Popular em todo o mundo, especialmente na década de 2000, WoW é um RPG online multijogador massivo ambientado em um mundo de fantasia medieval onde o bem luta contra o mal. É conhecido por sua jogabilidade envolvente e viciante e os jogadores podem acumular centenas de horas de jogo.Os jogos da Blizzard foram lançados na China – o maior mercado de jogos do mundo – em 2008 através da colaboração com a gigante NetEase Internet. De acordo com a legislação local, os desenvolvedores estrangeiros devem fazer parceria com empresas chinesas para entrar no mercado. Após 14 anos e a aquisição de milhões de jogadores na China, as duas empresas anunciaram em novembro de 2022 que as negociações de renovação de contrato não resultaram em acordo. As empresas afirmaram no seu comunicado que, após discussões contínuas ao longo do ano passado, estavam “entusiasmadas em alinhar o nosso caminho a seguir” e celebraram “um novo acordo de publicação”.
Concessões mútuas
Zeng Xiaofeng, chefe da China na empresa de pesquisa de jogos Niko Partners, disse que era difícil “conhecer a história real”, mas era provável que a aquisição da Blizzard pela Microsoft fosse concretizada em outubro passado, levando a uma mudança de estratégia na editora de jogos. . Louise Wooldridge, chefe de pesquisa da Ampere Analysis, disse: “É claro que a Microsoft está procurando ativamente expandir seu negócio de jogos, e a China é um alvo óbvio – e lucrativo”.
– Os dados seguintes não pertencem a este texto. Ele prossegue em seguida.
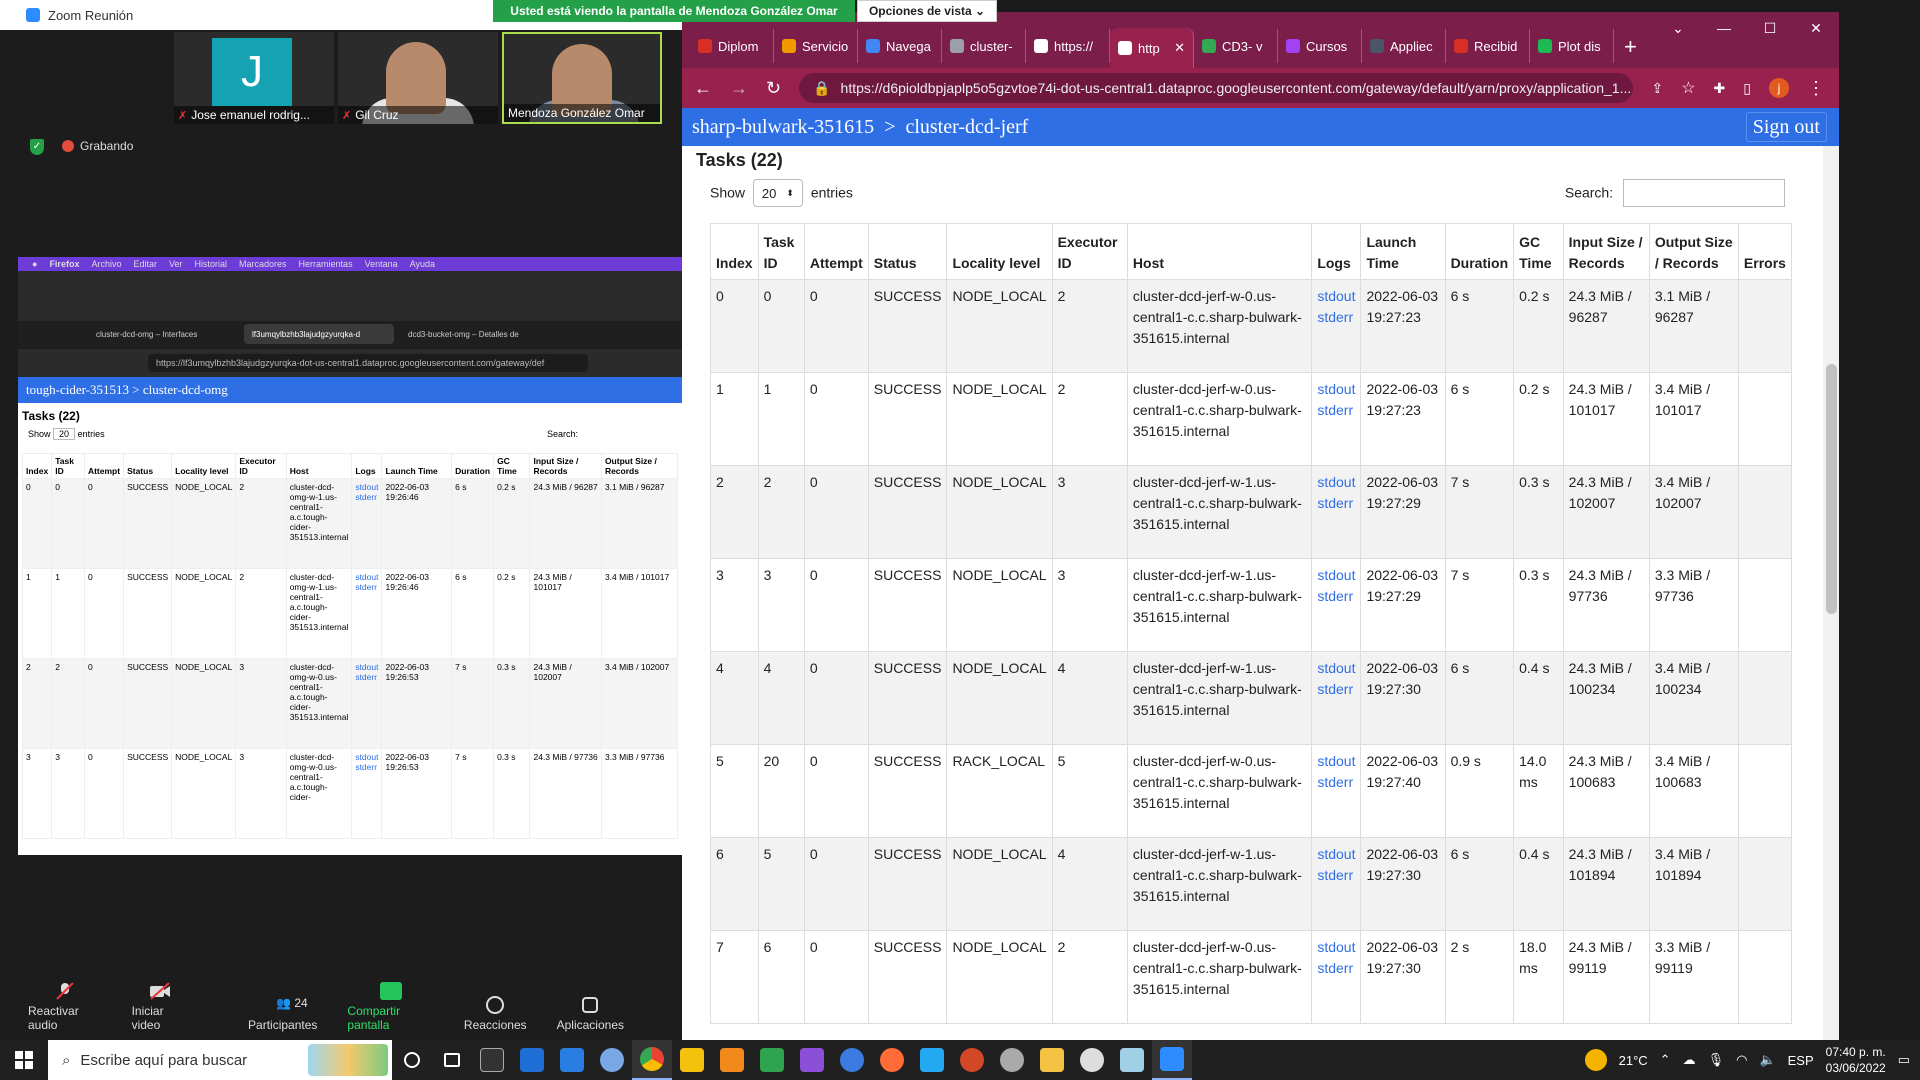 Image resolution: width=1920 pixels, height=1080 pixels. I want to click on share-screen-button: Compartir pantalla, so click(390, 1007).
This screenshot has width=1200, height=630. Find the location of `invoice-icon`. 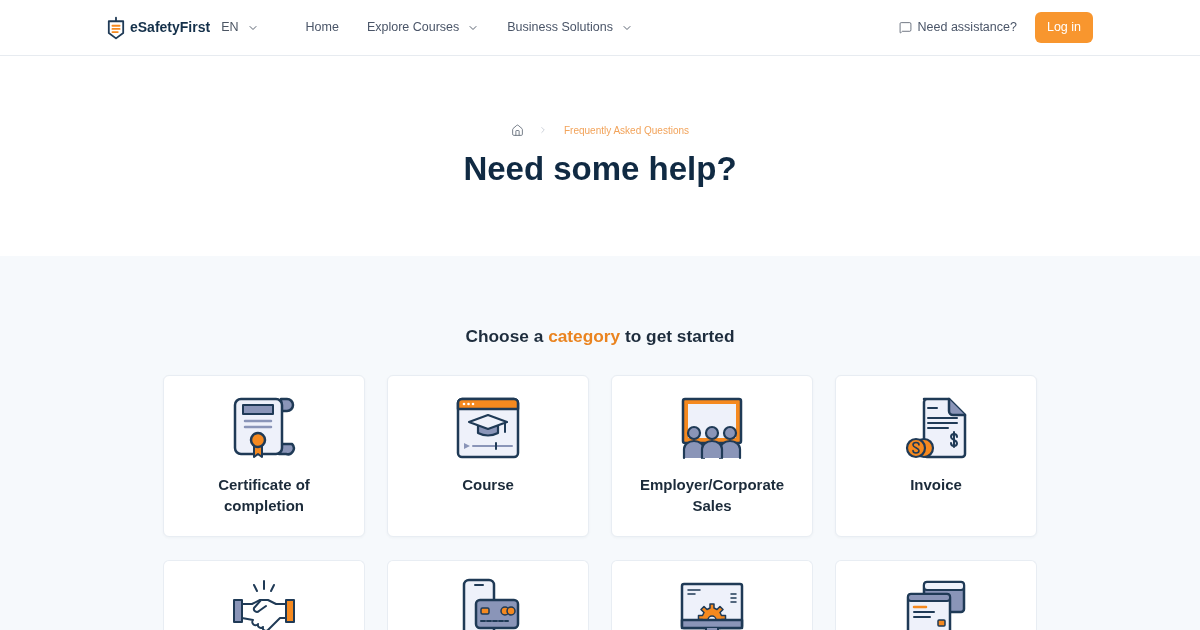

invoice-icon is located at coordinates (936, 428).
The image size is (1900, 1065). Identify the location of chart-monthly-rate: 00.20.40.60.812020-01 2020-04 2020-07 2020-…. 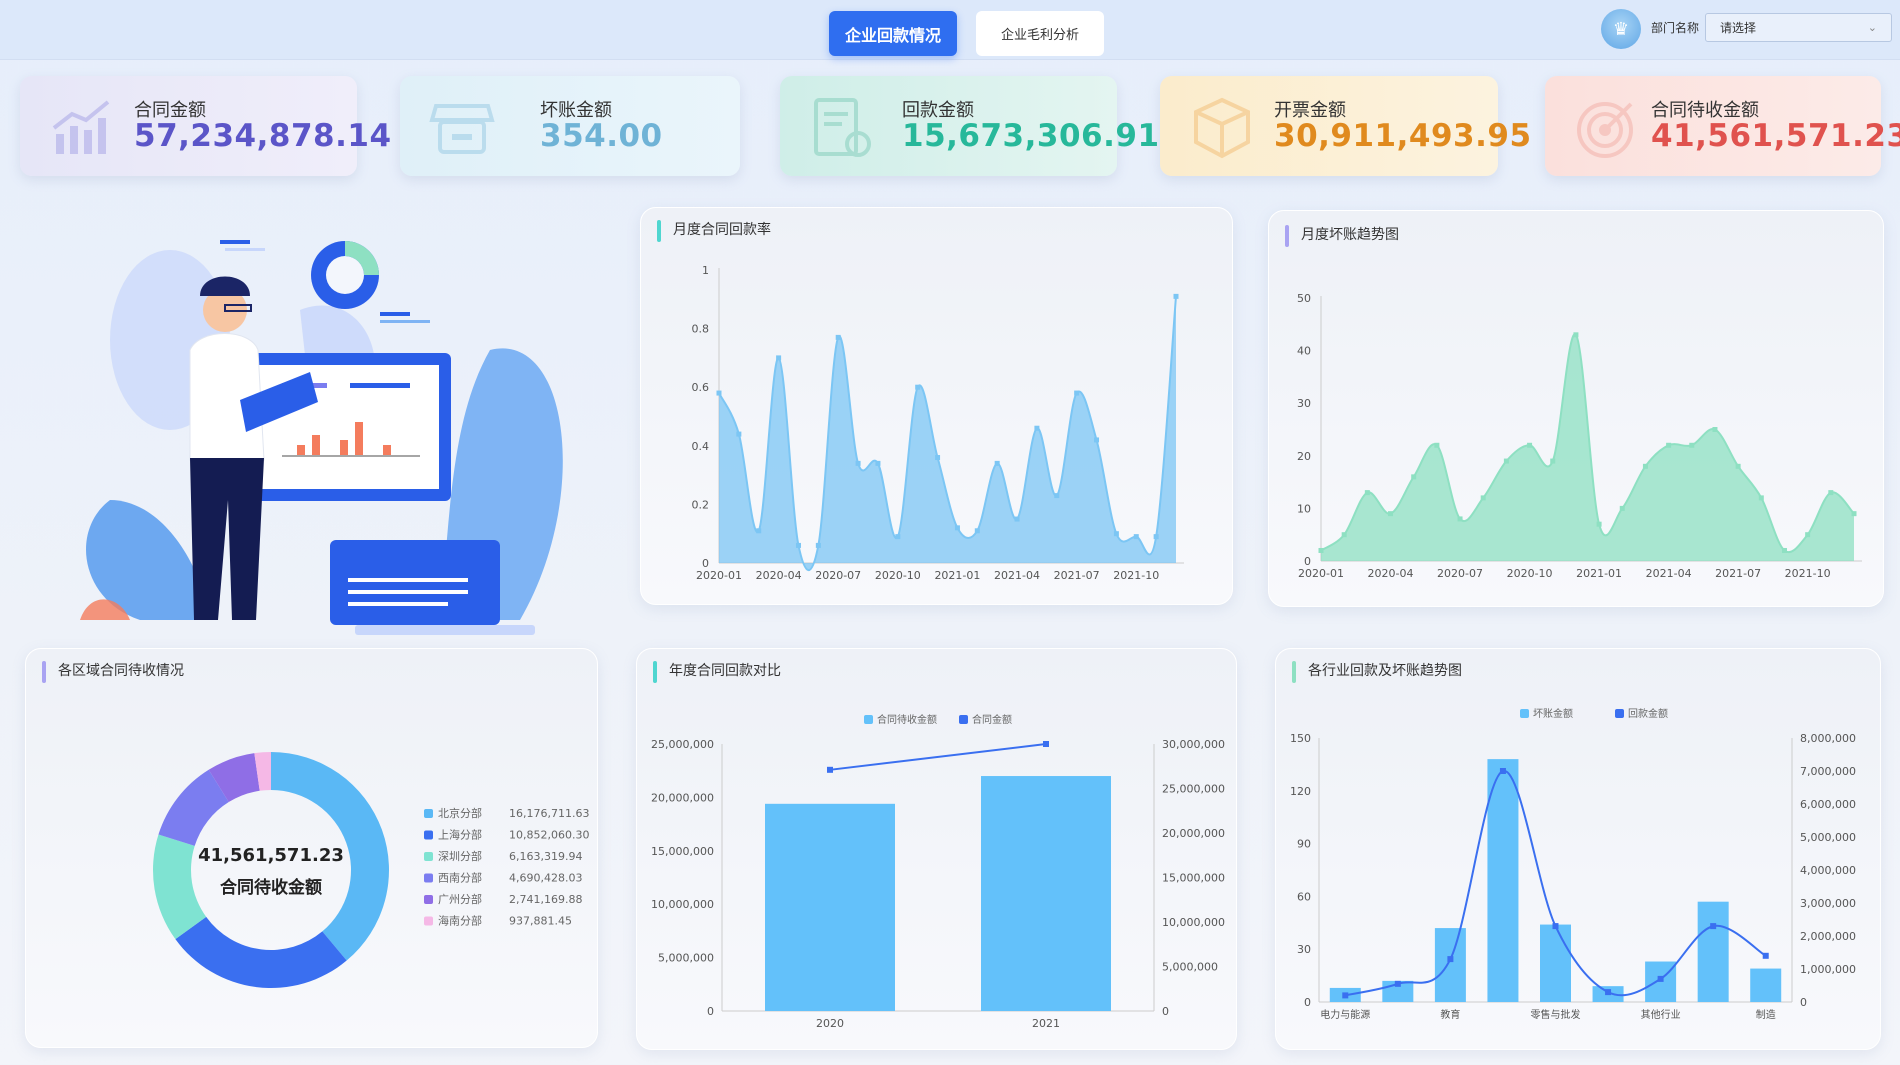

“Presumo que foram feitas concessões por parte da Microsoft/Blizzard para satisfazer a NetEase e restabelecer esta valiosa parceria”, disse ela à AFP. No entanto, Wooldridge observou que se tratava de um “acordo mutuamente benéfico”, pois também permitiria à NetEase expandir os seus negócios internacionais. Alguns jogadores de longa data do WoW permaneceram ressentidos com a ausência prolongada do jogo na China.
“O mercado chinês não é a sala de estar da Blizzard, onde você entra e sai quando deseja. Os jogadores não são brinquedos nas mãos da Blizzard que você pega ou abandona à vontade”, escreveu um jogador no Weibo, pedindo um boicote.